During tests, the Parallel Inspector tool helped me spot some of the most common problems in parallel programming-particularly deadlocks and data races.

The tool runs your program and monitors it, looking for these problems-as opposed to simply inspecting the code itself. While your program is being analyzed, it takes much longer to run. My test case took more than 10 times the amount of time to run, but the payoff was a comprehensive list of the errors found, including data races, in the form of a to-do list. I could then click on the errors and go right to the source code line that produced the problem.

Although the Inspector finds errors as a program is running and can show you where in your source code the problems occurred, it only gives hints on fixing them. Ultimately it is up to you, as a good software engineer, to understand your code enough to recognize the problems the Inspector found and to fix them correctly.

Parallel Composer

In the sample case I tried, the Inspector discovered that multiple threads were trying to write to the same memory location simultaneously, which suggests I needed a critical section. Creating a critical section was easy. The Intel C++ compiler that's provided as part of the Parallel Composer component fully supports the OpenMP standard, which is a C++ extension that allows you to use pragmas in your code to specify multithreaded features such as critical sections.
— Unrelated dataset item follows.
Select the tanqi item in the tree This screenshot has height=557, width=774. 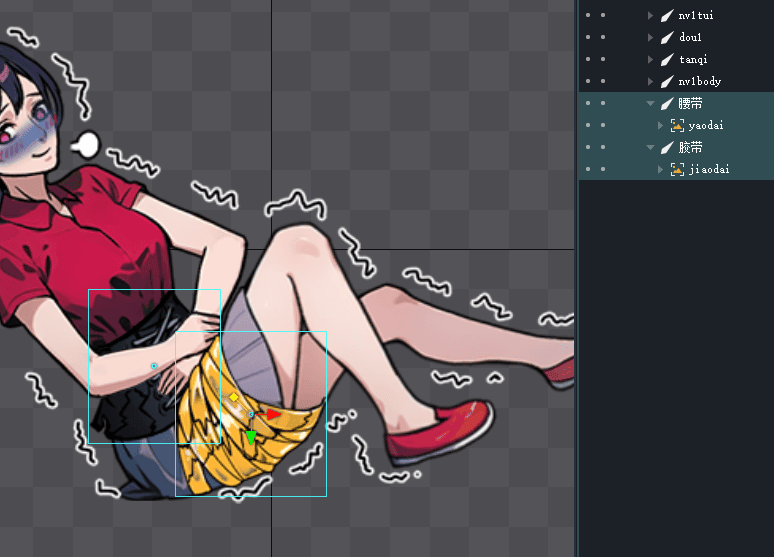[x=692, y=59]
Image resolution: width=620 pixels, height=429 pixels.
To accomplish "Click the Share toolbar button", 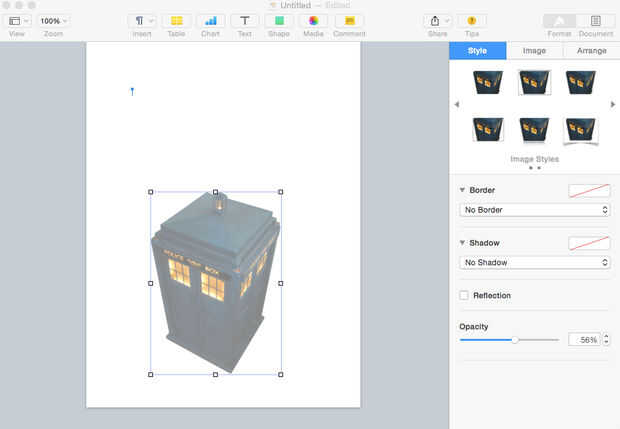I will (437, 20).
That simplifies your job: Instead of calling into the operating system to create a critical section, you just throw in a pragma (like so: #pragma omp critical) before the line that is to be a critical section.
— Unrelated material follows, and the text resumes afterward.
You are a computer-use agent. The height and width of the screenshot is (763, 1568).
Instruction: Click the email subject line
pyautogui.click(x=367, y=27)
In addition to the use of directives such as the pragmas, the Intel C++ compiler also includes unique language extensions that you can use, such as this:

__par for (i = 0; i < size; i++)

Additionally, the compiler comes with a threading library called the Intel IPP (Integrated Performance Primitives) and a template-based library called the Intel TBB (Threading Building Blocks). All of these are powerful approaches to writing parallel programs that make use of multicore processors. And, if you do your job right, the code created by the Intel compiler will make use of all the cores in the processor (including non-Intel processors).